AIM OF THE EXERCISE: Copy the data precisely, keeping every character.

DATA FOR THIS EXERCISE: Begin

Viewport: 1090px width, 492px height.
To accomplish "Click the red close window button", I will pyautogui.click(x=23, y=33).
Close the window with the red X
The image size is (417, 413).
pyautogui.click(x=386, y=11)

DATA FOR THIS EXERCISE: End

RESULT OF THIS EXERCISE:
Viewport: 1090px width, 492px height.
To accomplish "Click the red close window button", I will pyautogui.click(x=23, y=33).
Close the window with the red X
The image size is (417, 413).
pyautogui.click(x=386, y=11)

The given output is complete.